All entries must be set down once more, precisely as given.

(Saved data entries)
◆ ◆ ◆ ◆ ◆

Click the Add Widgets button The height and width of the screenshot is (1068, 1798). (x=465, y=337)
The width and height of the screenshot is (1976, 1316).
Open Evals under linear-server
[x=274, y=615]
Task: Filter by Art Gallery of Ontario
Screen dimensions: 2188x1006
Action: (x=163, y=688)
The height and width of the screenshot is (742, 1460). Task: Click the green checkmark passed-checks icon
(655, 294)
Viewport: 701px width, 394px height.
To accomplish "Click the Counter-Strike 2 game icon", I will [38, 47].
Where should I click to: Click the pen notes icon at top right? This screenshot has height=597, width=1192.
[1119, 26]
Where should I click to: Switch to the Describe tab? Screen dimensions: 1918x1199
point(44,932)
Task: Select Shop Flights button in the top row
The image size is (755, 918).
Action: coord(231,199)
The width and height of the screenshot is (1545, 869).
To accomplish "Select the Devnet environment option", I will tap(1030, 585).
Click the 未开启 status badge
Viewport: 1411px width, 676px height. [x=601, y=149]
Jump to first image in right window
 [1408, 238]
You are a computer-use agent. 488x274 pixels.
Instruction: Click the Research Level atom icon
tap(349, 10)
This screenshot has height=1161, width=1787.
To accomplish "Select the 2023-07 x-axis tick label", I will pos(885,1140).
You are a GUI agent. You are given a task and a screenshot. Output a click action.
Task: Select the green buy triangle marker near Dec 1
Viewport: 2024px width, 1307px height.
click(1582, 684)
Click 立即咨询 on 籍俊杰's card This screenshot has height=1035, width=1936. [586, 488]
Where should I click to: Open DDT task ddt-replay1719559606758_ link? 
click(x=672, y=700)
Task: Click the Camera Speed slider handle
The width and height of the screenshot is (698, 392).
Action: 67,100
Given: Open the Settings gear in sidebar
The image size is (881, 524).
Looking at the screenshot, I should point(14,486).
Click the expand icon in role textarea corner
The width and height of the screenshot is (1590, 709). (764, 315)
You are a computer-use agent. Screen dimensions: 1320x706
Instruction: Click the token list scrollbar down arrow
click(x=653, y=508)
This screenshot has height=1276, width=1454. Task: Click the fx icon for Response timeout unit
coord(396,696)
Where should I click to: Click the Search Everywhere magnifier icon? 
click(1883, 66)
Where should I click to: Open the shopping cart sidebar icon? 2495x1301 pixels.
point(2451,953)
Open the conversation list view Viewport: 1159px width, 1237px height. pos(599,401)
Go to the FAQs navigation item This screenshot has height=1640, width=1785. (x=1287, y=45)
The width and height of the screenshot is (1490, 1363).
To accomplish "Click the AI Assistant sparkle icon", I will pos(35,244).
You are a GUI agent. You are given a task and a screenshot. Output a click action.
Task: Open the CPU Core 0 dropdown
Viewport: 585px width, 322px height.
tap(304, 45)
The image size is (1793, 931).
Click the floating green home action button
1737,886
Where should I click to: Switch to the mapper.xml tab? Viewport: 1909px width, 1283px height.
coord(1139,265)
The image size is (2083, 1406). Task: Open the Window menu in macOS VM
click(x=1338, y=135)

◆ ◆ ◆ ◆ ◆

:: ANSWER BOX ::
Click the Add Widgets button The height and width of the screenshot is (1068, 1798). (x=465, y=337)
The width and height of the screenshot is (1976, 1316).
Open Evals under linear-server
[x=274, y=615]
Task: Filter by Art Gallery of Ontario
Screen dimensions: 2188x1006
Action: (x=163, y=688)
The height and width of the screenshot is (742, 1460). Task: Click the green checkmark passed-checks icon
(655, 294)
Viewport: 701px width, 394px height.
To accomplish "Click the Counter-Strike 2 game icon", I will [38, 47].
Where should I click to: Click the pen notes icon at top right? This screenshot has height=597, width=1192.
[1119, 26]
Where should I click to: Switch to the Describe tab? Screen dimensions: 1918x1199
point(44,932)
Task: Select Shop Flights button in the top row
The image size is (755, 918).
Action: coord(231,199)
The width and height of the screenshot is (1545, 869).
To accomplish "Select the Devnet environment option", I will tap(1030, 585).
Click the 未开启 status badge
Viewport: 1411px width, 676px height. [x=601, y=149]
Jump to first image in right window
 [1408, 238]
You are a computer-use agent. 488x274 pixels.
Instruction: Click the Research Level atom icon
tap(349, 10)
This screenshot has height=1161, width=1787.
To accomplish "Select the 2023-07 x-axis tick label", I will pos(885,1140).
You are a GUI agent. You are given a task and a screenshot. Output a click action.
Task: Select the green buy triangle marker near Dec 1
Viewport: 2024px width, 1307px height.
click(1582, 684)
Click 立即咨询 on 籍俊杰's card This screenshot has height=1035, width=1936. [586, 488]
Where should I click to: Open DDT task ddt-replay1719559606758_ link? 
click(x=672, y=700)
Task: Click the Camera Speed slider handle
The width and height of the screenshot is (698, 392).
Action: 67,100
Given: Open the Settings gear in sidebar
The image size is (881, 524).
Looking at the screenshot, I should point(14,486).
Click the expand icon in role textarea corner
The width and height of the screenshot is (1590, 709). (764, 315)
You are a computer-use agent. Screen dimensions: 1320x706
Instruction: Click the token list scrollbar down arrow
click(x=653, y=508)
This screenshot has height=1276, width=1454. Task: Click the fx icon for Response timeout unit
coord(396,696)
Where should I click to: Click the Search Everywhere magnifier icon? 
click(1883, 66)
Where should I click to: Open the shopping cart sidebar icon? 2495x1301 pixels.
point(2451,953)
Open the conversation list view Viewport: 1159px width, 1237px height. pos(599,401)
Go to the FAQs navigation item This screenshot has height=1640, width=1785. (x=1287, y=45)
The width and height of the screenshot is (1490, 1363).
To accomplish "Click the AI Assistant sparkle icon", I will pos(35,244).
You are a GUI agent. You are given a task and a screenshot. Output a click action.
Task: Open the CPU Core 0 dropdown
Viewport: 585px width, 322px height.
tap(304, 45)
The image size is (1793, 931).
Click the floating green home action button
1737,886
Where should I click to: Switch to the mapper.xml tab? Viewport: 1909px width, 1283px height.
coord(1139,265)
The image size is (2083, 1406). Task: Open the Window menu in macOS VM
click(x=1338, y=135)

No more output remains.